Jean Charest et des historiens se portent à la défense de John A. Macdonald

Ce plaidoyer en faveur du premier premier ministre du Canada se veut en quelque sorte une réaction au déboulonnage de sa statue à Montréal, cet été, notamment.
Photo: Graham Hughes Archives La Presse canadienne Ce plaidoyer en faveur du premier premier ministre du Canada se veut en quelque sorte une réaction au déboulonnage de sa statue à Montréal, cet été, notamment.

Les noms de l’ancien premier ministre du Québec Jean Charest ainsi que de l’ancien chef conservateur Peter MacKay côtoient ceux de plusieurs historiens du Canada anglais dans une volonté commune de défendre la mémoire de sir John A. Macdonald.
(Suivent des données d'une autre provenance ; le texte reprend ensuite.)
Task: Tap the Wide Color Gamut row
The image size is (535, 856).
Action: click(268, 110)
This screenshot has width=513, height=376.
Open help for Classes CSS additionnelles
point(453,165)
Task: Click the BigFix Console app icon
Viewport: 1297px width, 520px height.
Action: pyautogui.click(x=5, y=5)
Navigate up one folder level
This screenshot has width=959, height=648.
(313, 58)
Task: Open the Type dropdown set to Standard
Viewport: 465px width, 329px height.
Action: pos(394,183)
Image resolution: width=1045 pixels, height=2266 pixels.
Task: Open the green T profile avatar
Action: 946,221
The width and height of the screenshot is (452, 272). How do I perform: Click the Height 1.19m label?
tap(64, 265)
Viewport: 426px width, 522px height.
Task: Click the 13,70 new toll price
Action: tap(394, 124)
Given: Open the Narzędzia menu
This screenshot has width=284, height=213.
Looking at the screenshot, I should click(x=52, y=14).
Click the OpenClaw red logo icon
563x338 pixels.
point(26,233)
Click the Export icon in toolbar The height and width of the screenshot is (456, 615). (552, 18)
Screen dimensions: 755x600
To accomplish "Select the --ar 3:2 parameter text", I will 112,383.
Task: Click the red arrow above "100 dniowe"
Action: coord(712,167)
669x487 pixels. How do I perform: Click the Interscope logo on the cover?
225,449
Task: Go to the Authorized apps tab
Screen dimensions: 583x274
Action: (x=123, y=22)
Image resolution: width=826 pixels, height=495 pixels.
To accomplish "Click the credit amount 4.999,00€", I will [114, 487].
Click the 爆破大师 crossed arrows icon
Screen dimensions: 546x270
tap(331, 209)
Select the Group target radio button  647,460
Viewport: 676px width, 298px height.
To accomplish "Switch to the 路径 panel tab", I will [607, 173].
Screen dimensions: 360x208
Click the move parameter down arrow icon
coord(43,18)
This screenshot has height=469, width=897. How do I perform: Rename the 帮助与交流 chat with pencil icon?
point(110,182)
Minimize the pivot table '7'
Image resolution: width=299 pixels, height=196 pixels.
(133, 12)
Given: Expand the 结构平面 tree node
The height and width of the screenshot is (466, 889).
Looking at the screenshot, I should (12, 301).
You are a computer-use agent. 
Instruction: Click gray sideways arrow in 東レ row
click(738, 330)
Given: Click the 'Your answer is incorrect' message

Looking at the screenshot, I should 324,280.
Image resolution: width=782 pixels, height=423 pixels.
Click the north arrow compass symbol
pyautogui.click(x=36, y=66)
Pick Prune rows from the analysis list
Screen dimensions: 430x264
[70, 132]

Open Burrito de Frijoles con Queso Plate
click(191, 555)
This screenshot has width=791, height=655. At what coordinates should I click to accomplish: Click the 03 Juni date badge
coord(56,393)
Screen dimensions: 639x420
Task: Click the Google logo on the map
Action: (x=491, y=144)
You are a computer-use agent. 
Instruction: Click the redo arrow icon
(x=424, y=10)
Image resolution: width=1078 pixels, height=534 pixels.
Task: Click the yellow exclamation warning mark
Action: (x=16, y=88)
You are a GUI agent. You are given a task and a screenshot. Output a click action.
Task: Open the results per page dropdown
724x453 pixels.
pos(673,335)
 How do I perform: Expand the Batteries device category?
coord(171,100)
« La paix, l’ordre et le bon gouvernement » sont quelques-uns des héritages de Macdonald qui ont contribué à faire du Canada « un des pays les plus admirés dans le monde aujourd’hui », affirment les signataires d’un encart publicitaire publié à Toronto dans le National Post. « Nous comprenons les frustrations des descendants de ceux qui sont touchés » par les erreurs de Macdonald, indiquent les signataires, avant d’ajouter que « les échecs de Macdonald doivent cependant être mis en balance  avec un bilan impressionnant de constitution et d’édification de la nation, sa réconciliation de cultures, langues et religions opposées, son progressisme et sa préoccupation et son amitié documentées avec les peuples autochtones du Canada ».

« Il a fait bien plus encore », affirme l’historien Patrice Dutil, de l’Université Ryerson, un de ceux qui se trouvent à l’origine de cet appel public pour la défense de l’ancien premier ministre conservateur. « Si le Canada a réussi, c’est en partie grâce aux fondations qu’il a jetées. Notre initiative est conçue pour relancer le débat. » On enseigne désormais une version unique de John A. Macdonald, regrette cet historien qui a beaucoup écrit, surtout en anglais, à propos de l’ancien premier ministre Louis-Stephen Saint-Laurent.

« John A. Macdonald était un grand démocrate », répète Patrice Dutil au Devoir. « Il a toujours défendu la liberté de presse. Il défendait les demandes de démocratie au sein du Parlement. Je le perçois comme un grand démocrate », affirme-t-il, en soulignant que les Québécois l’ont même préféré à Wilfrid Laurier en une occasion.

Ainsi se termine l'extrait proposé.